Our 16-year-old patient presented with a giant aneurysm of the left ICA that was treated by occluding the parent vessel with a combination of detachable balloon and coils, after a successful balloon occlusion test. The first follow-up CT scan obtained 2 days after the procedure showed a heterogeneous increase in attenuation within the aneurysmal cavity compatible with ongoing thrombosis. The patient was discharged neurologically intact. A second routine follow-up CT study performed 10 days later revealed a decrease in heterogeneity, again consistent with evolving thrombosis of the aneurysm. Three weeks after the intervention, the patient returned, complaining of acute headache and a sudden onset of right hemiparesis. The diagnosis of a left hemispheric stroke was immediately suspected in the emergency department, and it was initially suggested by a large temporal-lobe hypoattenuation depicted on CT scans. However, careful analysis of the CT findings showed sparing of the cortical gray matter; this finding was inconsistent with an ischemic process. The appearance of the aneurysmal cavity was consistent with ongoing thrombosis, and its size was unchanged.

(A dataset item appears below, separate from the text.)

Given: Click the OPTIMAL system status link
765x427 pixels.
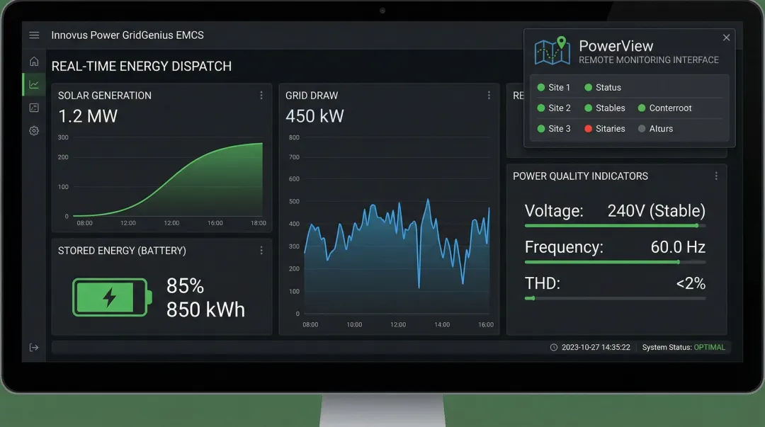Looking at the screenshot, I should 709,348.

Brain MR imaging further clarified the nature of the lesion by confirming the absence of cortical involvement. Normal DW images documented the noncytotoxic origin of the white matter edema and therefore ruled out the diagnosis of acute stroke. On the basis of the imaging findings, steroid therapy was immediately started, with a rapid improvement of the patient’s symptoms. He was discharged home 3 days later with no residual symptoms.

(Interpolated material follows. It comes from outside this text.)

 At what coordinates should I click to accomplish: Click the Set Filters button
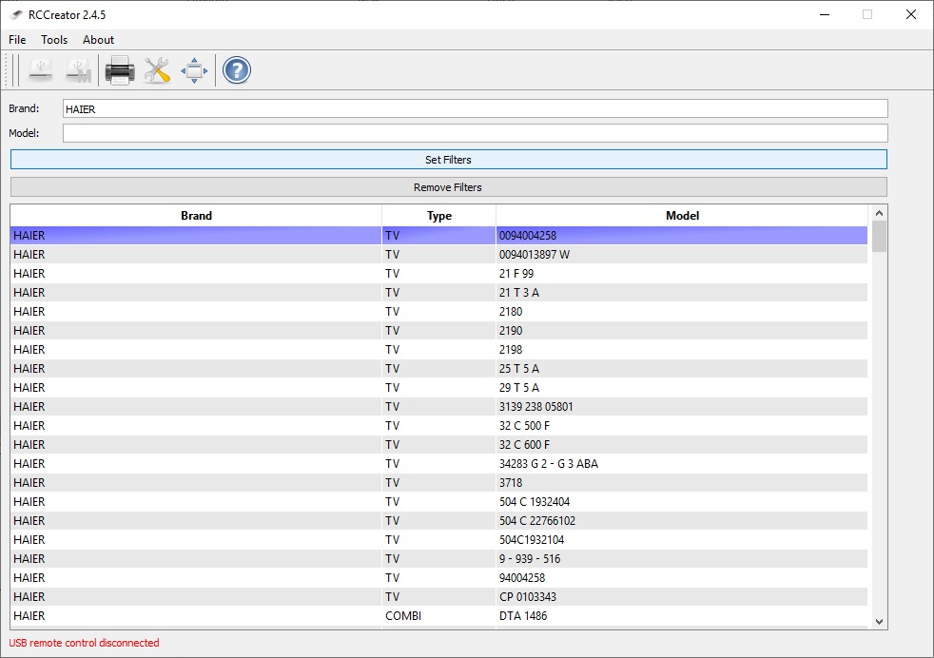tap(448, 159)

The imaging appearance of the aneurysm after occlusion of the ICA (ie, decreasing intraaneurysmal heterogeneity on the successive CT scans) suggests progressive thrombosis of the aneurysmal cavity; this process was completed at about 3 weeks, when the patient was admitted to the hospital for the episode of acute vasogenic edema. This time course is consistent with the pattern of thrombus formation that Strother et al (6) documented in giant aneurysms after occlusion of the parent vessel. In their study, serial MR images showed an increase in mass effect at the time of thrombus completion, which took place as late as 6 weeks after the procedure. A similar phenomenon was considered in our patient, who presented with acute symptoms 3 weeks after ICA occlusion. However, no enlargement of the aneurysmal cavity was observed, and no other sign of increased mass effect was depicted on the CT or MR images. Massive vasogenic edema has also been associated with spontaneous thrombosis of otherwise asymptomatic giant intracranial aneurysms (7, 8). An increase in the size of the aneurysm after thrombosis with secondary breakdown of autoregulation and swelling of the adjacent brain parenchyma was proposed as a potential mechanism (2). Compromise of venous drainage in the vicinity of the enlarged aneurysmal cavity could also play a role in such instances. In a recent study, the CBF in the area of perianeurysmal vasogenic edema was found to be reduced, with a return to baseline values after the edema resolved. The authors suggested that the enlargement of acutely thrombosing aneurysms result in loss of vasoresponsivity and ischemia (9). Again, these potential mechanisms seem unlikely in our patient, when we consider the absence of aneurysm enlargement and increased mass effect. The development of an inflammatory process in the brain parenchyma surrounding the thrombosed aneurysm has been suggested as an alternate explanation for the edematous reaction. However, no chemical mediators have yet been linked to perianeurysmal vasogenic edema (10), for which the exact mechanism remains unclear at this time.

Conclusion

Symptomatic vasogenic edema can be observed in the brain parenchyma surrounding a thrombosed intracranial aneurysm. Although infrequent, vasogenic edema must be included in the differential diagnosis of strokelike symptoms occurring in the context of spontaneous or therapeutically induced thrombosis of an intracranial aneurysm. MR imaging is important in establishing the definitive nature of the event by demonstrating vasogenic rather than cytotoxic edema on DW images. In our experience, steroid treatment has been proved effective in reducing the extent and clinical impact of the edematous reaction.